PROBLEM DESCRIPTION >> All entries are to be copied verbatim, while the pictures stay out.

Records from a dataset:
--- START ---

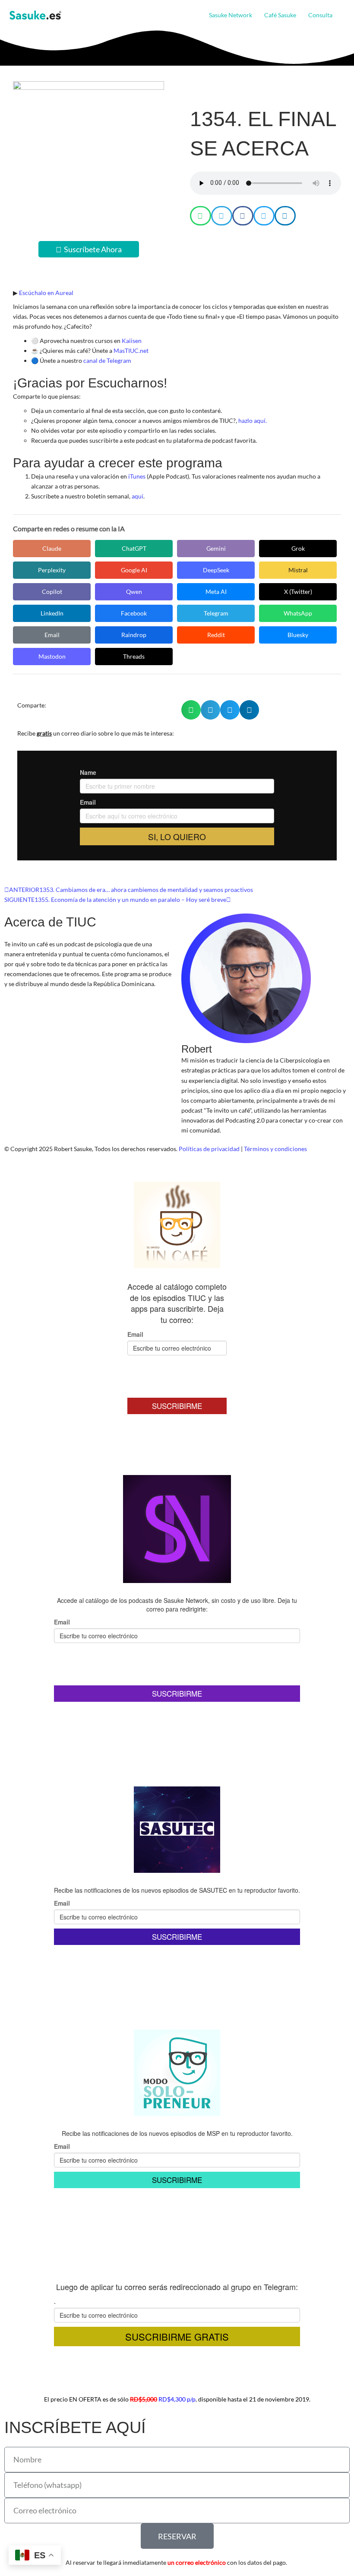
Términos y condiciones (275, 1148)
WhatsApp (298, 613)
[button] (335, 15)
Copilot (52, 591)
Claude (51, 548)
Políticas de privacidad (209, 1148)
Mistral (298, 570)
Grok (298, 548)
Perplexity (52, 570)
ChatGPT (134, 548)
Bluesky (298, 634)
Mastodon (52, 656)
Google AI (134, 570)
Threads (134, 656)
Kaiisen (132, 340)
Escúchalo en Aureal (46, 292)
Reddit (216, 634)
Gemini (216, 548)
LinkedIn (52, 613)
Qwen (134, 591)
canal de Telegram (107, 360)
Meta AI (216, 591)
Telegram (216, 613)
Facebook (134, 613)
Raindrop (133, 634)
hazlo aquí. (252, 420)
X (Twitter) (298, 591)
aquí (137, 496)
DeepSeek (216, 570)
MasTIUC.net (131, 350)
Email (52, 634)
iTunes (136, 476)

--- END ---

ANSWER >>
Términos y condiciones (275, 1148)
WhatsApp (298, 613)
[button] (335, 15)
Copilot (52, 591)
Claude (51, 548)
Políticas de privacidad (209, 1148)
Mistral (298, 570)
Grok (298, 548)
Perplexity (52, 570)
ChatGPT (134, 548)
Bluesky (298, 634)
Mastodon (52, 656)
Google AI (134, 570)
Threads (134, 656)
Kaiisen (132, 340)
Escúchalo en Aureal (46, 292)
Reddit (216, 634)
Gemini (216, 548)
LinkedIn (52, 613)
Qwen (134, 591)
canal de Telegram (107, 360)
Meta AI (216, 591)
Telegram (216, 613)
Facebook (134, 613)
Raindrop (133, 634)
hazlo aquí. (252, 420)
X (Twitter) (298, 591)
aquí (137, 496)
DeepSeek (216, 570)
MasTIUC.net (131, 350)
Email (52, 634)
iTunes (136, 476)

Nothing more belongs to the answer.